From misplaced or stolen laptops to the sophisticated penetration of computer networks by teams of hackers, hardly a day goes by without news coverage of a data breach resulting in the compromise of sensitive data.
In the wake of these publicized breaches, two states, Texas and Minnesota, are moving forward with legislation that sets tougher standards for what information can be stored or shared by organizations and establish penalties in the event of a breach. Other states are sure to follow. This legislation ensures direct marketers – with their dependence on credit card transactions and sophisticated customer data – will remain firmly in the crosshairs of both regulators and cyber criminals.
The Texas legislation, HR 59, deals primarily with measures state entities must take to safeguard Social Security numbers against disclosure to the public. For direct marketers, the key provision of the bill, currently in the Texas House of Representatives, is its prohibition against using Social Security numbers as all-purpose unique identifiers.
The Minnesota law, however, should be of greater concern to direct marketers. It is the first US law to dictate harsh penalties for organizations that improperly retain credit and debit card information that is subsequently compromised in a data breach. The Minnesota law makes it illegal for any person or entity conducting business to retain certain identifying information from a debit or credit card subsequent to the authorization of the transaction.
If a person or entity violates the above prohibition and there is a breach of the person’s or entity’s security system, then that person or entity must reimburse the financial institution that issued any cards affected by the breach for the costs of reasonable actions undertaken by the financial institution as a result of the breach to protect the information of its cardholders or to continue to provide services to cardholders, including, but not limited, certain costs incurred in connection with the breach. Although retailers must comply with the law starting August 1, they will not be liable for violations that occur before August 1, 2008.

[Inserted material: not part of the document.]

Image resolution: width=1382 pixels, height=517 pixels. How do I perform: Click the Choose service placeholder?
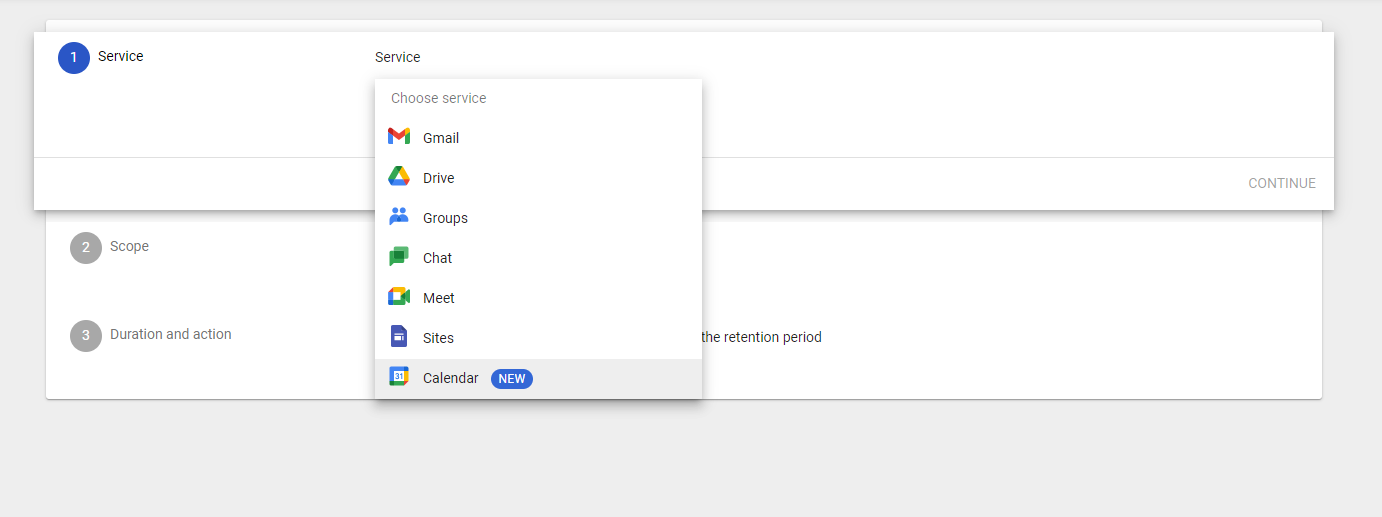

Direct marketers should ensure that their data-retention practices conform to applicable state and federal laws as well as their agreements with credit card companies. They should also verify and vigilantly maintain the security of their computer networks. Although these compliance efforts are costly in both capital and time, the costs pale in comparison to those of the litigation, legal penalties and loss of sales that could result from a data breach.
As citizens and legislators become increasingly incensed over the proliferation of data breaches, direct marketers and other organizations that handle customer data can only expect data security regulations and the penalties for breaches to become more severe. Anyone who handles credit card transactions will remain a target of both the regulatory and criminal communities for some time to come.